Glastonbury; a five-day festival of contemporary performing arts that takes place near Pilton, Somerset.
But Wikipedia lies, because its way more than that. Glastonbury is undeniably the most fun you can possibly have in five days – the music never fails to amaze (hence why tickets sell out way before anyone has the foggiest who’s performing), the places to go after the headliners are better than some of London’s top venues and the food on offer blows all other street food festivals out the water. I didn’t expect much more than a couple of burger vans, a burrito VW and a noodle shack but you soon come to realise that every camp’s morning-after-debriefs consist of not just “I cried at Adele” and “I lost my head in the Rabbit Hole” but “you have to try the lobster today” and “how many cheese on toasts did you have?”.
With the number of vendors well into triple figures, saying the choice is hard is an understatement, but what Glastonbury did teach me about this part of the food industry is that there seems to be a list of things all street food vendors need to refer to in order to stand a chance of success in what is possibly the most saturated and competitive market to date:
- A slice of heaven, number 7. £7 was the tipping point – anything more than that you felt royally ripped off. It could be the best tasting thing you’ve ever put in your mouth but at the end of the day, you’re still eating out of cardboard, getting most of it down your chin and being rained on whilst you indulge.
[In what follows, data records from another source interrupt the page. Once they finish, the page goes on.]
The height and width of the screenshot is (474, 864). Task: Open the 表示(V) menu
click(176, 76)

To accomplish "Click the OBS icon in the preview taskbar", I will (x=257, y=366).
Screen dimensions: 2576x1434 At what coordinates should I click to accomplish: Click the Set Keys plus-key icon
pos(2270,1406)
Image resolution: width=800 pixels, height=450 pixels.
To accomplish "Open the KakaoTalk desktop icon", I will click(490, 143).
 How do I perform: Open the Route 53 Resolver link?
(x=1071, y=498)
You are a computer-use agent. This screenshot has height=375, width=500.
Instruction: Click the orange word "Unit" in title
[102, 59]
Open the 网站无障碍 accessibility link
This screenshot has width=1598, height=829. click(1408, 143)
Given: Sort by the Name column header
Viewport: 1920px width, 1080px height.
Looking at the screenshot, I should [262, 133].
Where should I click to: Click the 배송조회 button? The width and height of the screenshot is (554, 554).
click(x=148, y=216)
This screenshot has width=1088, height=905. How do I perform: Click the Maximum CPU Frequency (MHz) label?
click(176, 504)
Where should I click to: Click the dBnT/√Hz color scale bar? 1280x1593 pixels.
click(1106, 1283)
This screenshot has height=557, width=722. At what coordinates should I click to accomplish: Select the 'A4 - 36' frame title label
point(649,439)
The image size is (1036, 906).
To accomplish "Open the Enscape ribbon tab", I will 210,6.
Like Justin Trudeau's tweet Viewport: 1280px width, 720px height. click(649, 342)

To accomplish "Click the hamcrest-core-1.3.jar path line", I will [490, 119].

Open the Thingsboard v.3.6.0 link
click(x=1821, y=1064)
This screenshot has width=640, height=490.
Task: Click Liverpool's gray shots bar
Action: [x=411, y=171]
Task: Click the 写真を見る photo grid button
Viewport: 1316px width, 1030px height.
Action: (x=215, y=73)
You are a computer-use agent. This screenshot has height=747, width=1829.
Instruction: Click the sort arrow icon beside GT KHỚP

Most places seemed to recognise this and the damage was somewhere between £6 and £7 each time.
2. Psychology of price ranges. Despite seven round pounds sitting comfortably with most festival-goers, it wasn’t uncommon to see menus with prices starting at £4 and ending at £10. This is a practice used by a lot of restaurants too, encouraging diners to subconsciously choose an item priced somewhere in the middle. The vendors will include the £10 item on the menu, not with the expectation that they’ll shed many, but in an attempt to use psychology to entice people into making a £7 purchase. We’re too proud a species to be seen to purchase at the lower end of £4 but we’re smart enough with our money to not want to spend £10 so it’s almost guaranteed we’ll settle for one in the middle. Some Derren Brown kind of stuff going on here.
3. Write it right. It’s simple really, and again, all down to psychology. Don’t write the £ sign, studies have shown that the symbol and our immediate association to spending money is detrimental to success. Make it a round number and forget about the extra .50p. Not only do we not want spare change when we’re at a festival, but our brain also works in strange ways and when a price contains more syllables or is separated with commas, it appears more expensive to us.
4. Be really slow at making the food. Well, not too slow that people get bored and walk away, but slow enough to make people realise its freshly made, and slow enough to ensure you allow a little queue to form. Humans are cohesive, and we want to go where everyone else seems to be.
5. Make a bit of noise. Whether you chat nonsense to passersby, tell someone you like their wellies, or just play a bit of music, you’re more likely to turn heads if you seem like a lively bunch. Don’t cross the line though, if we think you’re forcing your burger down our throats we will absolutely never come close to your vintage VW.
6. Take pride in your appearance. Something so simple as a banner can make all the difference to how enticing your stall is amongst the crowds. But don’t just get a banner printed with Curlz MT and a logo from Clip Art, think creatively, have a witty name and perhaps use chalk boards and you’re far more likely to stand out in the crowd. ‘It’s better to be looked over than over looked’ (T. Johnson, 2010), so make sure you have a little something that grabs our attention.
7. Finally, don’t try and put lipstick on a pig (Obama, 2008) – some things just don’t need dressing up for the sake of trying to charge a little bit extra. A coffee’s a coffee and when you’ve come face to face with one of the worst hangovers of your life, you won’t care whether the coffee beans were grown in the depths of Ethiopia and ground by royalty or whether you just bulk-bought your granules from Costco. Most of us don’t care that much, and those that say they do, can probably be fooled.